Re: Processing large amounts of files

unofficial mirror of gwl-devel@gnu.org
 help / color / mirror / Atom feed

* Re: Processing large amounts of files
       [not found] <2010bdb88116d64da3650b06e58979518b2c7277.camel@ist.tugraz.at>
@ 2024-03-21 14:34 ` Ricardo Wurmus
  2024-03-25  7:42   ` Liliana Marie Prikler
  2024-03-21 15:03 ` Ricardo Wurmus
  1 sibling, 1 reply; 9+ messages in thread
From: Ricardo Wurmus @ 2024-03-21 14:34 UTC (permalink / raw)
  To: Liliana Marie Prikler; +Cc: gwl-devel

Hi Liliana,

[-guix-devel@gnu.org, +gwl-devel@gnu.org]
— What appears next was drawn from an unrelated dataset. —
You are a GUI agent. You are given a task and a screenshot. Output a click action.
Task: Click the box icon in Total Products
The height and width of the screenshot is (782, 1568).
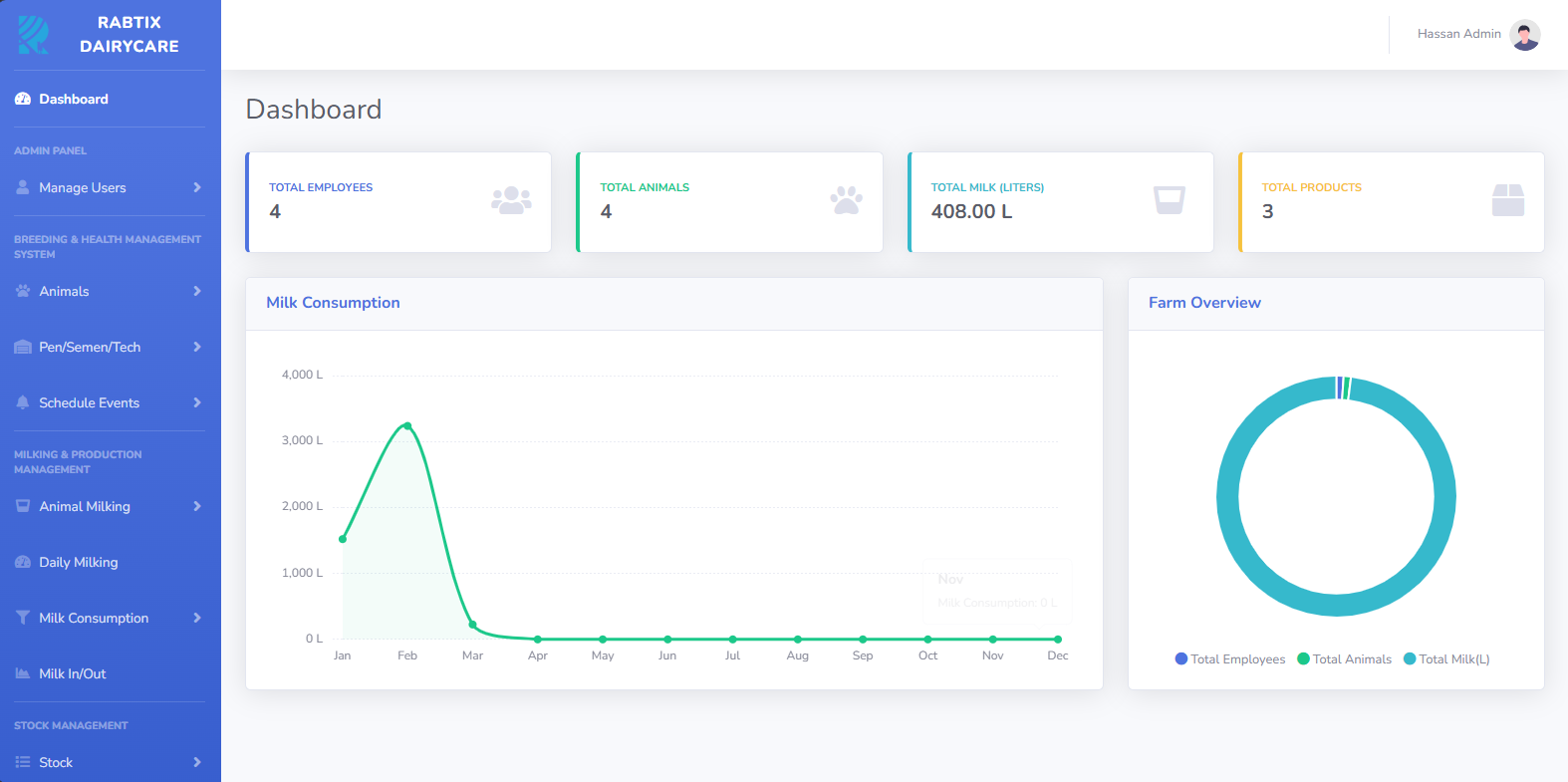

(forgot to actually send this message a few days ago)

thanks for the report!

> I have a somewhat unusual workflow that requires me to do a number of
> processes on numerous, but small input files.  The original is a bit
> unwieldy and takes several minutes to compile, but I've managed to
> produce a more understandable and better performing example.  Note,
> that after a certain number of inputs, I get the following error:
>
> info: .16 Loading workflow file `meow.gwl'...
> info: 2.80 Computing workflow `cat'...
> run: 12.96 Executing: /bin/sh -c /gnu/store/kmssbjcdcabg9fh4nxscwwpnlb4px30h-gwl-meow.scm …
> error: 13.01 Wrong type argument in position 1: #f

It is frustrating that there is no backtrace.  Reliable error handling
is hard.

When running with "-l all" I see this:

  info: .75 Computing workflow `cat'...
  debug: 3.13 Computing script for process `meow'
  guix: 3.13 Looking up package `bash-minimal'
  guix: 3.13 Opening inferior Guix at `/gnu/store/pb1nkrn3sg6a1j6c4r5j2ahygkf4vkv9-profile'
  guix: 4.27 Looking up package `guix'
  debug: 4.45 Generating all scripts and their dependencies.
  debug: 4.89 Generating all scripts and their dependencies.
  run: 6.73 Executing: /bin/sh -c /gnu/store/5idhbvhrwj3p53kkz2vikdn1ypncwj84-gwl-meow.scm '((inputs "/tmp/meow/0" ...
  process: 8.80 In execvp of /bin/sh: Argument list too long
  error: 8.80 Wrong type argument in position 1: #f

This at least tells us that the last error here is due to sh refusing to run.

> For comparison:
>   time cat /tmp/meow/{0..7769}
>   […]
>   
>   real	0m0,144s
>   user	0m0,049s
>   sys	0m0,094s
>
> It takes GWL 6 times longer to compute the workflow than to create the
> inputs in Guile, and 600 times longer than to actually execute the
> shell command.  I think there is room for improvement :)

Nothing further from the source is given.